Sangat langka. Karena itu sedari tadi chef tampan itu tak melarikan netranya kemana-mana selain pada putranya, sesekali juga melirik pada perempuan yang siang ini tampil modis dengan blouse berwarna hijau tua dipadukan kulot panjang berwarna cerah. Tak heran jika Ervan menyebut ini sebagai pemandangan tak biasa, karena sebelum-sebelumnya Giri sangat sulit untuk akrab dengan orang asing. Dengan Sashi yang notabene adalah kakak kandung Ervan saja balita itu cenderung menghindar, juga dengan beberapa pengasuh yang sudah sangat sering berganti-ganti karena tak ada yang mampu ‘menaklukkan’ seorang Giri. Tapi lihat saja sekarang, bocah itu tidur dengan damainya di pangkuan orang yang baru ia kenal.

Baru saja Ervan hendak bangkit berdiri, terpaksa  kembali mendaratkan bokongnya pada sofa tunggal yang tadi ia duduki. Hal tersebut karena ada satu sosok lain yang mendekati perempuan muda tersebut. Yang sepertinya masih rekan satu profesi si gadis yang kini tangannya mengusap lengan Giri dengan perlahan itu.

“Gis, belom pulang juga lo?” tanya perempuan berkacamata hitam yang baru saja memasuki area café.

“Lo gak liat gue gak bisa gerak gini. Ni bocah anteng banget dari tadi. Mana tega gue bangunin.” jawab si perempuan yang tadi dipanggil ‘Gis’ itu.

“Bokapnya belom dateng?”

“Boro-boro dateng, pesan terakhir gue aja belom dibaca.” jawab si Gis Gis ini dengan wajah sebal.

Ervan sontak merogoh saku celana guna mencari benda pipih yang sedari tadi belum ia rubah dari mode silent. Cepat-cepat ia membuka aplikasi berlogo hijau itu, dan benar saja di sana ada tiga pesan yang ternyata terlewat belum ia buka.

Wali kelas Giri : Giri bilang minta diantar ke tempat makan yang namanya Crystal View pak. Saya tunggu bapak di sana lima belas menit lagi. Kasihan kalau Giri terlalu lama rewel.

Wali kelas Giri : Kami sudah sampai pak. Pak Ervan dimana?

Wali kelas Giri : Bapak dimana? masih jauh? Giri mengantuk pak.

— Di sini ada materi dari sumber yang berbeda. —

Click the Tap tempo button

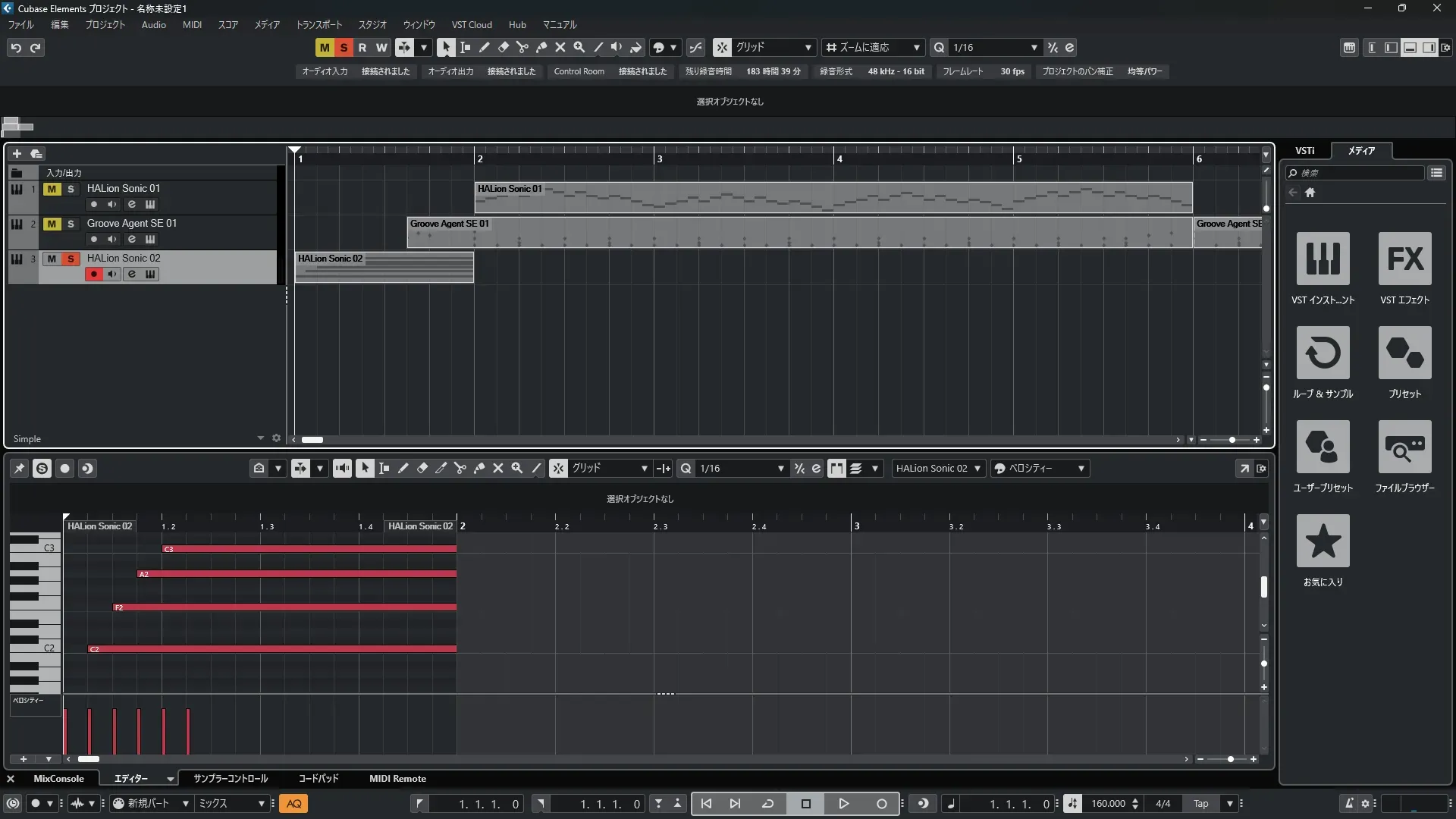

“Ngapain sih Giri minta antar ke sini?” tanya si sahabat Gis-Gis,  membuat Ervan menajamkan pendengarannya lagi pada dua sahabat yang sedang berbincang santai itu.

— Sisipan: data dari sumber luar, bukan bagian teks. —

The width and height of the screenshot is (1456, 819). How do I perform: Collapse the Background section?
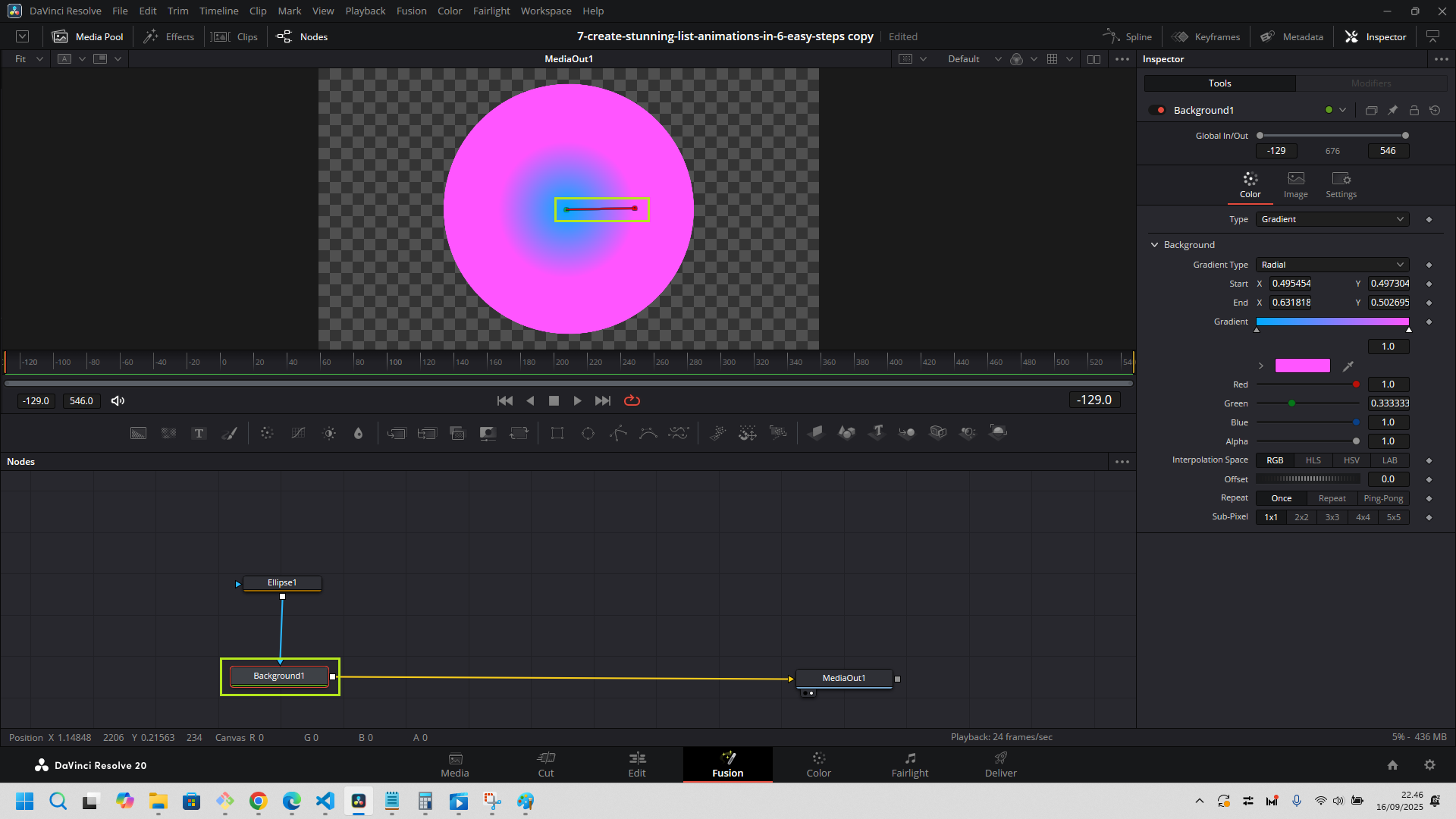pos(1154,245)

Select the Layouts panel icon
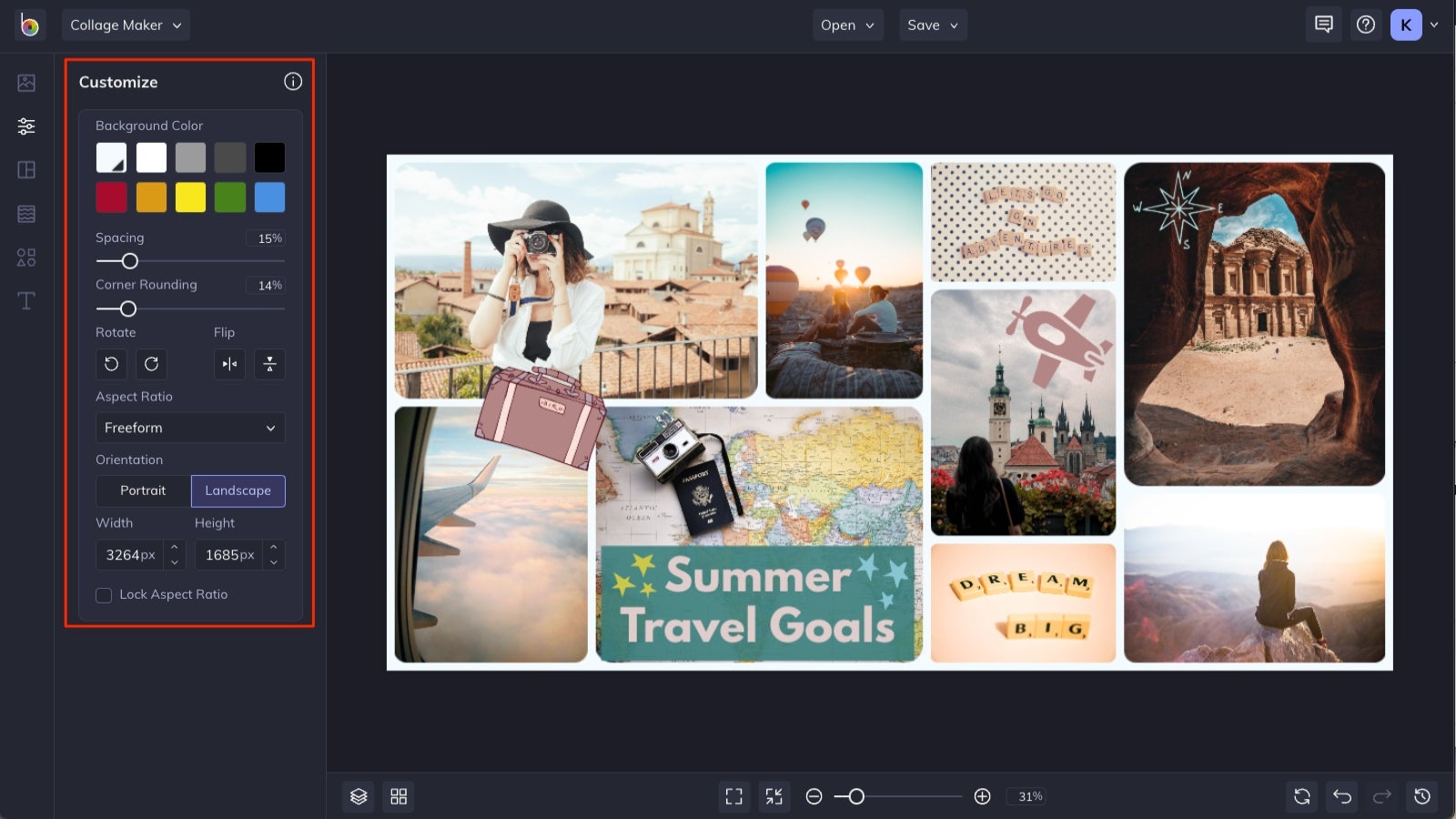(x=26, y=169)
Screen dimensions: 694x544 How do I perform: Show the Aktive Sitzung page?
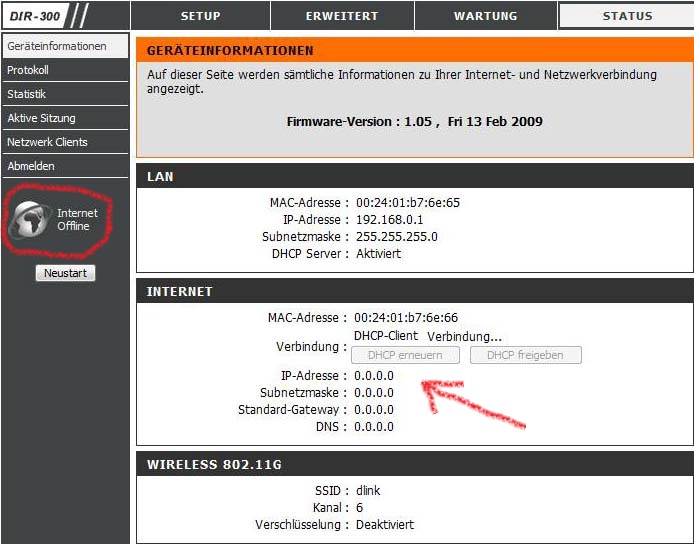(66, 118)
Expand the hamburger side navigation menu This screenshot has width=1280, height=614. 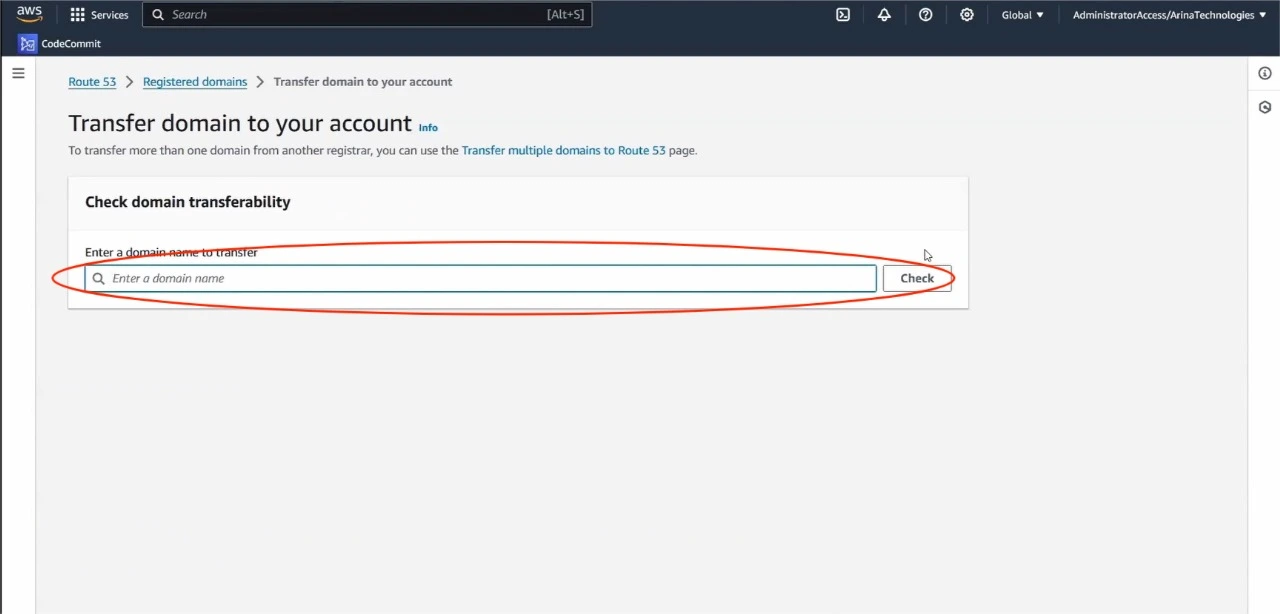tap(18, 73)
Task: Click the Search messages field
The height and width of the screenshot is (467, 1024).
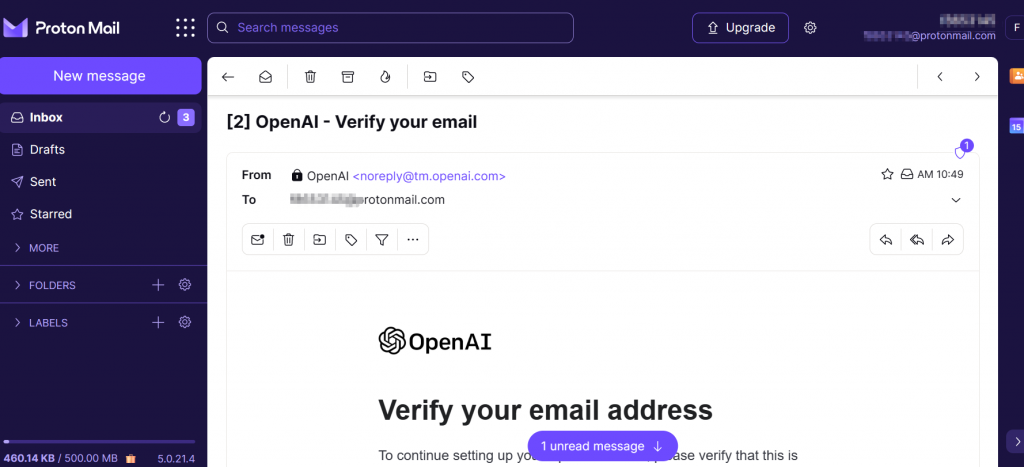Action: [x=390, y=28]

“Mana gue tau, tadi pas dia nangis kejer. Cuma bilang minta antar ke tempat papanya sering ajak  dia makan. Namanya Crystal View. Laah di Jakarta, tempat makan yang namanya Crystal View cuma ini kan?”

“Gisa.. Gisa…”

Oke ternyata namanya Gisa.

“Ribet banget dah nasib lo jadi guru toddler, tiap hari gak senewen apa hadepin bocah piyik yang bikin repot gitu? Salah lo sendiri deh, kemaren sempat nolak tawaran jadi dosen di Bina Bangsa.” protes si sahabat Gisa ini.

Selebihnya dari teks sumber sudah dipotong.